Task inputs:
--- start ---

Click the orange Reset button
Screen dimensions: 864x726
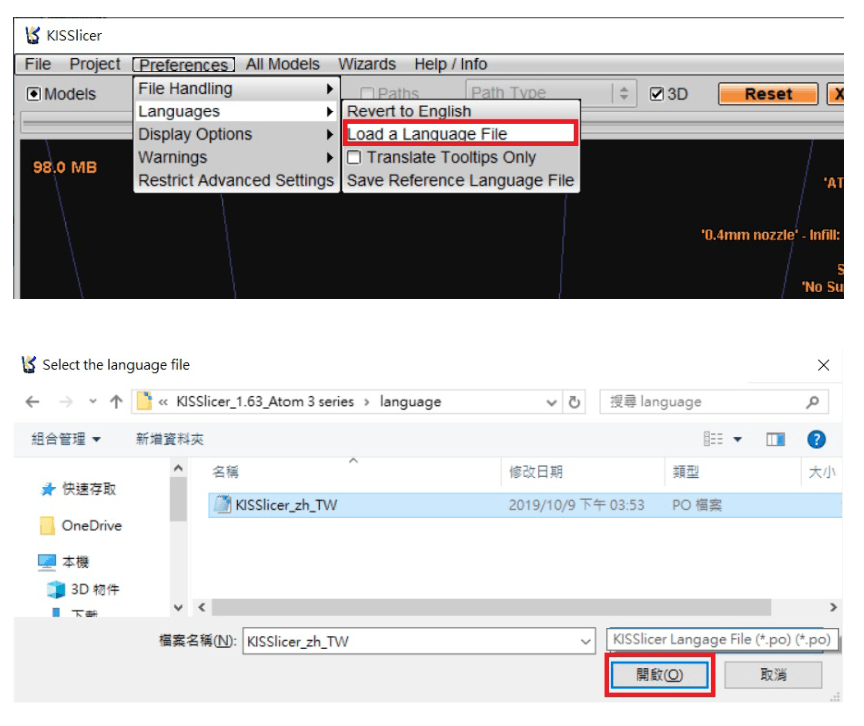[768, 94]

--- end ---
--- start ---

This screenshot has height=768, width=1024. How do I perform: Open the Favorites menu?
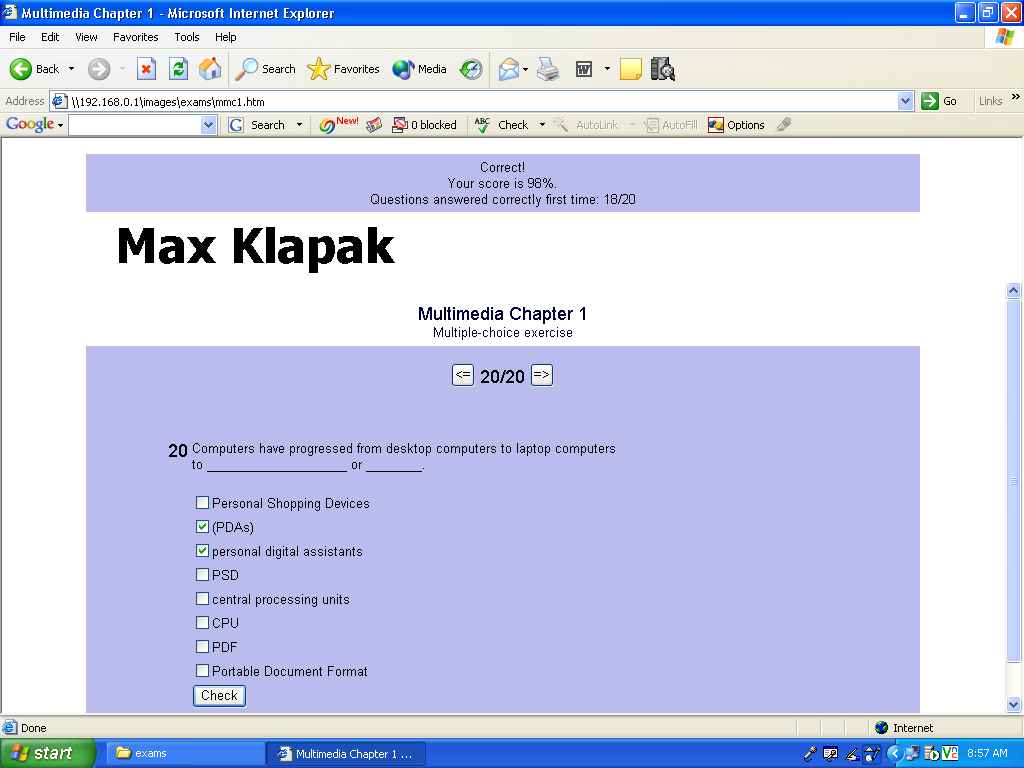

--- end ---
--- start ---

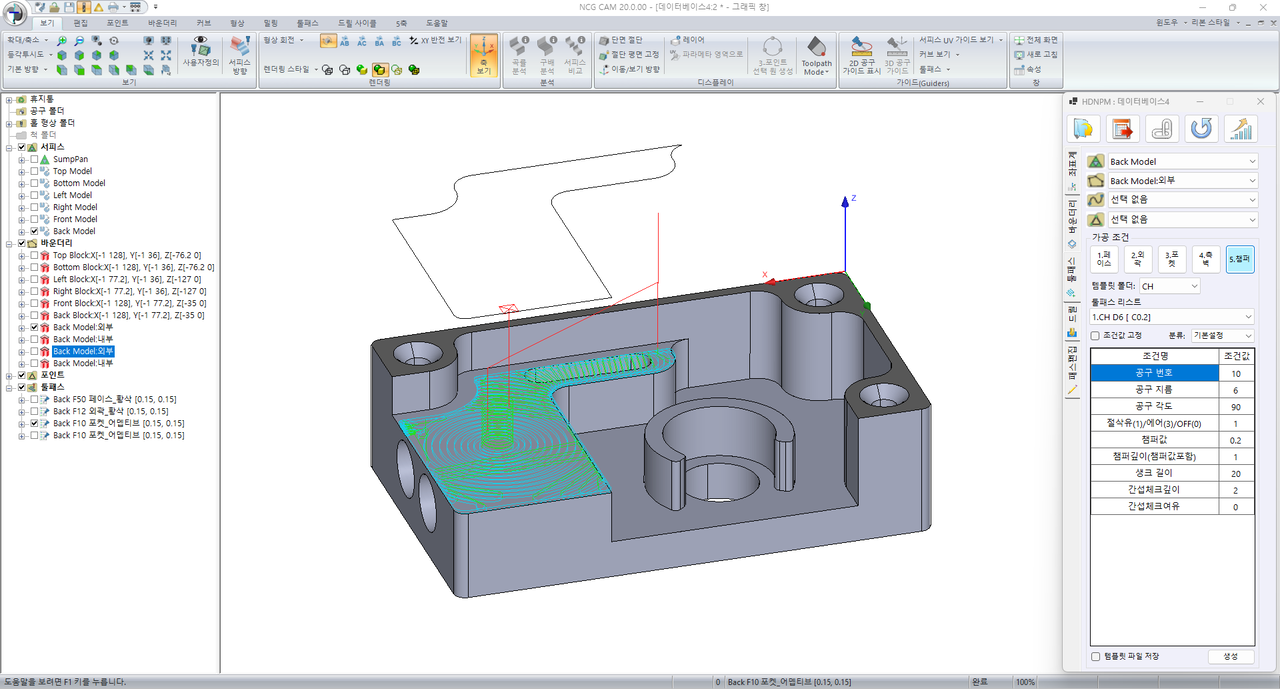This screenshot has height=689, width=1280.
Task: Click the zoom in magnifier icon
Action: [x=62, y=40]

--- end ---

Goal of the exercise: Copy out the lines word for word, beginning with the line that contains "This screenshot has height=689, width=1280." and continuing through the line that contains "Action: [x=62, y=40]". Leave out the pictures.

Exercise answer:
This screenshot has height=689, width=1280.
Task: Click the zoom in magnifier icon
Action: [x=62, y=40]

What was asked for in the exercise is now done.